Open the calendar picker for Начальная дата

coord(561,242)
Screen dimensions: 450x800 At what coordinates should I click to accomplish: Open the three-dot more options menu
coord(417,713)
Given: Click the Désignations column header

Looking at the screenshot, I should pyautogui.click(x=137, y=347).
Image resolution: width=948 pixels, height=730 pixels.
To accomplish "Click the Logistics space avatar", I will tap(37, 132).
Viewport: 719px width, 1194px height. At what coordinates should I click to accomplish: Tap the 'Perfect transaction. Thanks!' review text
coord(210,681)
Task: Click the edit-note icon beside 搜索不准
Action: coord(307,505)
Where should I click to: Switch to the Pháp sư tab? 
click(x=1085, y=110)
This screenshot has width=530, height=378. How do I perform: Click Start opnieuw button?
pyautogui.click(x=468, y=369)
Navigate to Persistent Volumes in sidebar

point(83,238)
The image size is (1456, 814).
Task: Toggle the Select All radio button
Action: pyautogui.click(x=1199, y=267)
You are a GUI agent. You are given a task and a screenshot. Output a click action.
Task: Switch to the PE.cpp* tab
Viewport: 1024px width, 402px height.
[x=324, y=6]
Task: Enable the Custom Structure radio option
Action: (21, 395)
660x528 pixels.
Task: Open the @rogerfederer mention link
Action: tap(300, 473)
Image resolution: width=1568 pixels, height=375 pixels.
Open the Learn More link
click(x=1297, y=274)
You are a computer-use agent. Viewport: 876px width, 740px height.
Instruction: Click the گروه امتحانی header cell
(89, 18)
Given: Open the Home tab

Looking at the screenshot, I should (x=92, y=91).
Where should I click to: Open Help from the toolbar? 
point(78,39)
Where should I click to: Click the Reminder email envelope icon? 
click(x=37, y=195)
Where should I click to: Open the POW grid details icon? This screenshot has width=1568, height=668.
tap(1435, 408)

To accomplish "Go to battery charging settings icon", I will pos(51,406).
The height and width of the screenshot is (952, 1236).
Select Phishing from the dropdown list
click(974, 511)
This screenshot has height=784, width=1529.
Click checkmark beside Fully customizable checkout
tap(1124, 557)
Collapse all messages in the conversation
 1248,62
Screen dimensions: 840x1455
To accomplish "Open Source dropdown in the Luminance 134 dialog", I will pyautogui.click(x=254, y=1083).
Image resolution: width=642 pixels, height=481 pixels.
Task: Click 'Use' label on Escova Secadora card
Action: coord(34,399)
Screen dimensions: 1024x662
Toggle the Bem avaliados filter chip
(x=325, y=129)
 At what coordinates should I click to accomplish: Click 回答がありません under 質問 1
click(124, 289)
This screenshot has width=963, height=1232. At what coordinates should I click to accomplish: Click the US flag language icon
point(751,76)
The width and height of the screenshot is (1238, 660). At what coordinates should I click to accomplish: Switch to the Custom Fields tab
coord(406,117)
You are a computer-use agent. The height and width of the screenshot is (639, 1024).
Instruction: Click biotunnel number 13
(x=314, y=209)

■ TASK DETAILS:
Nothing but the lines from the one with "The width and" through the final line of the data belongs in the answer, and they must match exactly.

■ RESPONSE BELOW:
The width and height of the screenshot is (1238, 660). At what coordinates should I click to accomplish: Switch to the Custom Fields tab
coord(406,117)
You are a computer-use agent. The height and width of the screenshot is (639, 1024).
Instruction: Click biotunnel number 13
(x=314, y=209)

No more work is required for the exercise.